Looking at the figures reported on by the Toronto Star it shows that the city spends on average $ 8,282.00 per year per household. At the same time the city of Toronto's own budget background paper shows that it collects an average of $ 2,176 per household in property taxes. Based on the city average assessment of $ 369,300. The difference is covered by user fees, Provincial and Federal Grants, plus other income like rental fee and permit and TTC fees, etc.. Traditionally these extra fees provide the city with 28% of its revenue. So for every new household the city adds its expenditures must rise by an average of $ 8,282 to keep service levels the same. This means that for every new household (average 2.55 persons) the city finds itself with a shortfall of $3,787 per year ($8,282-$2,176-$2,318.96).

This means that between 2001 and 2006 when Toronto's population grew by 22,529 it needed an additional $33,457,773 per year by 2006 to cover the additional expenses of new residents.

While the current status quo has been achieved by having the non residential tax base pay much higher levels of taxes, using the reserve funds and additional monies from other levels of government, all these sources seem to have been tapped out.

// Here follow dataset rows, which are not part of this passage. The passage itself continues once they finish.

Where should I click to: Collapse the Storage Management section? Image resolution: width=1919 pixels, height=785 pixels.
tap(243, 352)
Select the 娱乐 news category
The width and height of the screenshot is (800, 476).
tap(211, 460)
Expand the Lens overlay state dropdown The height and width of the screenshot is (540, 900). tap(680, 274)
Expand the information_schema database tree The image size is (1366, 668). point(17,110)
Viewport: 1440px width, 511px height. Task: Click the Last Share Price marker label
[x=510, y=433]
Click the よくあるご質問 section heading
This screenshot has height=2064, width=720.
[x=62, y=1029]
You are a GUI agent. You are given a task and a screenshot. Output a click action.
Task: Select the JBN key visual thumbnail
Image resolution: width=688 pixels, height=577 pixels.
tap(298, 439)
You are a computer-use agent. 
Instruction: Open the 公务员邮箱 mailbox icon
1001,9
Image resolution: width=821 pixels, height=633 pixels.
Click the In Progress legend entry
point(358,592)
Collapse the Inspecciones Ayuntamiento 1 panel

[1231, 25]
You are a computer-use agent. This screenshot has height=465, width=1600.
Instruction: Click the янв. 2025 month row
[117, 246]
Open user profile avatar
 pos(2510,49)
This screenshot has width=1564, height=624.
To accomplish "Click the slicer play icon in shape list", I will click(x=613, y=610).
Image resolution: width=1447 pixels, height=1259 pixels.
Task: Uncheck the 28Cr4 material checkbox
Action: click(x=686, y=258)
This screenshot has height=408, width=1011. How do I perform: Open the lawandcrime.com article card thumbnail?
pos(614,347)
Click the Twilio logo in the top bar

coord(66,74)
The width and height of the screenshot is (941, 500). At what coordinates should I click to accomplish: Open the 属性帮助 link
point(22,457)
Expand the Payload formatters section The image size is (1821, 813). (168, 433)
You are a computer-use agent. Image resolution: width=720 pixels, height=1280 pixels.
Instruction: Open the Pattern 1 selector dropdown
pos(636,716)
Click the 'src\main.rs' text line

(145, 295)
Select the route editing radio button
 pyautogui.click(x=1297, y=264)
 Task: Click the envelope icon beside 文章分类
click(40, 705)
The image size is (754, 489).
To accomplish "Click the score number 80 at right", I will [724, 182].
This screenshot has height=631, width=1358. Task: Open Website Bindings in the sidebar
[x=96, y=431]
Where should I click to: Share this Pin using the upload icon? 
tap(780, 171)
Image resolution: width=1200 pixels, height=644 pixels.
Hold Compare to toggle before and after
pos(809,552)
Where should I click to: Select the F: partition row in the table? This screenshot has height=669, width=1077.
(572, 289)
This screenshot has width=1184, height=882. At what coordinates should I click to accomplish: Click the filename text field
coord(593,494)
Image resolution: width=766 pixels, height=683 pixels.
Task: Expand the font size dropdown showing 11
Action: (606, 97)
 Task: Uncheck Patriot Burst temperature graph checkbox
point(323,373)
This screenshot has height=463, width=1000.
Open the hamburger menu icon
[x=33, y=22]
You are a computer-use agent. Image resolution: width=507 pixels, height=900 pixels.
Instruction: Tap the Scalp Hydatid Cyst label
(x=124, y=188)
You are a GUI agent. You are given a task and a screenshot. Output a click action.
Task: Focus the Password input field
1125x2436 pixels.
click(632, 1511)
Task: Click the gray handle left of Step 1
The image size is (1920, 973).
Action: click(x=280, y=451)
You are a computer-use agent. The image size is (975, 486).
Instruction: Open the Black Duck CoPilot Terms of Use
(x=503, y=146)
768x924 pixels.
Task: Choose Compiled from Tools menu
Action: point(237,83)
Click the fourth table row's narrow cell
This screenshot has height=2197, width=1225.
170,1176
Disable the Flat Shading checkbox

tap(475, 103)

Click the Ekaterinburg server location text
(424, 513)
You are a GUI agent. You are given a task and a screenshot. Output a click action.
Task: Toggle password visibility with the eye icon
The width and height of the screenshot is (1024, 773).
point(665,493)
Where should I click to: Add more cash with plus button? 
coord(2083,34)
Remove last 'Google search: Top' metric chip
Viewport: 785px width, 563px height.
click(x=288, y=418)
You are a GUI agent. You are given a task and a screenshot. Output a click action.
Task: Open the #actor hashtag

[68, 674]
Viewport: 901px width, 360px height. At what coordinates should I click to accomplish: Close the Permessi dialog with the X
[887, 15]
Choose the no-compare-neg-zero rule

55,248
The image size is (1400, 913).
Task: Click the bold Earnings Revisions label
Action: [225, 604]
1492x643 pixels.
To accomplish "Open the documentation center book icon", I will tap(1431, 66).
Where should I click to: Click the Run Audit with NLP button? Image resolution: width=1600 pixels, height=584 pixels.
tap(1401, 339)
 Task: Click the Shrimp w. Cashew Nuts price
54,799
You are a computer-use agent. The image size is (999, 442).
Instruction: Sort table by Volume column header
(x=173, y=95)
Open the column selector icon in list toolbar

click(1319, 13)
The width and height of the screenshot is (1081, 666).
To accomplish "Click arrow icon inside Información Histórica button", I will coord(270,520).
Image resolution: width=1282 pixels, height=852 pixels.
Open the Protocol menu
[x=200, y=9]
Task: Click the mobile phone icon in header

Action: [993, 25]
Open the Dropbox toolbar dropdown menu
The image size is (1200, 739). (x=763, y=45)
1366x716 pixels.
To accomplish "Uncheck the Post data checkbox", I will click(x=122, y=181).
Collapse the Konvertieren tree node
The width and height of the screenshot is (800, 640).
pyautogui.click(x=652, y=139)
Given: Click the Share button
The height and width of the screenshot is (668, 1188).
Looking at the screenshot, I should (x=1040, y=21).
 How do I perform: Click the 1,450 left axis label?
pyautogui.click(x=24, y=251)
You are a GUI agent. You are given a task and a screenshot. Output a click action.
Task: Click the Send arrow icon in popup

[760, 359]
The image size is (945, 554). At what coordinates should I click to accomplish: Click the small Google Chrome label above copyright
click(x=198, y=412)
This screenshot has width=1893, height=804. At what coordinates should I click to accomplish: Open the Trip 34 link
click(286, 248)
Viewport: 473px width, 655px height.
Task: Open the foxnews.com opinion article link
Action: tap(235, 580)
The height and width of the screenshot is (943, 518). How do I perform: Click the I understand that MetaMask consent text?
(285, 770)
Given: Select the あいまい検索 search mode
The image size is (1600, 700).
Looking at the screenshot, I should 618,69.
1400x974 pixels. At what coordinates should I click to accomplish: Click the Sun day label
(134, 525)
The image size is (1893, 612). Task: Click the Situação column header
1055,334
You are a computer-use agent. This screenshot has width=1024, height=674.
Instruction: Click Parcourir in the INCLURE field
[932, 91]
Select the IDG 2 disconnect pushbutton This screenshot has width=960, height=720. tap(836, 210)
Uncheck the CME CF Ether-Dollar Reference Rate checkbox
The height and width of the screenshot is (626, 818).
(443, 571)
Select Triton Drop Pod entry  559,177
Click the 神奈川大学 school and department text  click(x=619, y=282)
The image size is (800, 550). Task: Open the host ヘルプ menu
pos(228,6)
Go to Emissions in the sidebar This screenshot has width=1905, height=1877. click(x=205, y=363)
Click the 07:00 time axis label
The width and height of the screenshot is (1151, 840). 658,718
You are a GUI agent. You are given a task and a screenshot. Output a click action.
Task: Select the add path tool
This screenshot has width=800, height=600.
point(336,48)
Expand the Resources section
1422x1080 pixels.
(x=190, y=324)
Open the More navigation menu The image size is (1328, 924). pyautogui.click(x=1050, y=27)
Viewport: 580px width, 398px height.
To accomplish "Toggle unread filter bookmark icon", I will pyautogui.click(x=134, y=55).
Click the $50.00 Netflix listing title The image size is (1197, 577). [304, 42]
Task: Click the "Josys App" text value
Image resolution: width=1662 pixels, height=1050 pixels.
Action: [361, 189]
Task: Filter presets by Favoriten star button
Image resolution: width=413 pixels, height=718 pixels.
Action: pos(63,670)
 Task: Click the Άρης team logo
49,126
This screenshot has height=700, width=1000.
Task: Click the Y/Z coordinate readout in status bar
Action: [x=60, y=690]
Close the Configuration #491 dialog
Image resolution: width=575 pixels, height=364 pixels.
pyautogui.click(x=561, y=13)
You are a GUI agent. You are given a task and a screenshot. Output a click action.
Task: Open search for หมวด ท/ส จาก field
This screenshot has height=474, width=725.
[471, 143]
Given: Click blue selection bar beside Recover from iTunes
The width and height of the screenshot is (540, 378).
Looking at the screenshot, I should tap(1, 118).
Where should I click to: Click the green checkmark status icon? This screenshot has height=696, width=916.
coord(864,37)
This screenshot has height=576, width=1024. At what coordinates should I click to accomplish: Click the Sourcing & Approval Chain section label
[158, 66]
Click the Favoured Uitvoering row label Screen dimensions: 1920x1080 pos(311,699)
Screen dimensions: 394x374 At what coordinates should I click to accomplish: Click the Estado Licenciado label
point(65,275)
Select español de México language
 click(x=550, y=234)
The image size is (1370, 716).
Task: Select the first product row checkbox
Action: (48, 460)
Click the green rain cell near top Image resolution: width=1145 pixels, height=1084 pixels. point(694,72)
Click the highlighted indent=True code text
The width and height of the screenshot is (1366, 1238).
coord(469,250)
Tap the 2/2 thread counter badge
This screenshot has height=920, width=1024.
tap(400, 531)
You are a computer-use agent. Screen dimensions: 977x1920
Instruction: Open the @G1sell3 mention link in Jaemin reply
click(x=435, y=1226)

The Province has little room and will to increase its transfers to Toronto, as it already gives the city more money than others in Ontario. Likewise the the Federal Government has indicated that it is not going to increase it funding in any way outside of one time capital projects. On top of all this the city has exhausted its ability to raid its reserves. Its cupboards are bare. Lastly the city cannot afford to increase its nonresidential taxes. They are already the highest in the country and North America. Any attempts to increase them will further erode assessment values and increase the number of business that have already left for more friendly environments. This leaves the city with one choice, the extra cost of adding new residents will have to be absorbed by existing residents as well.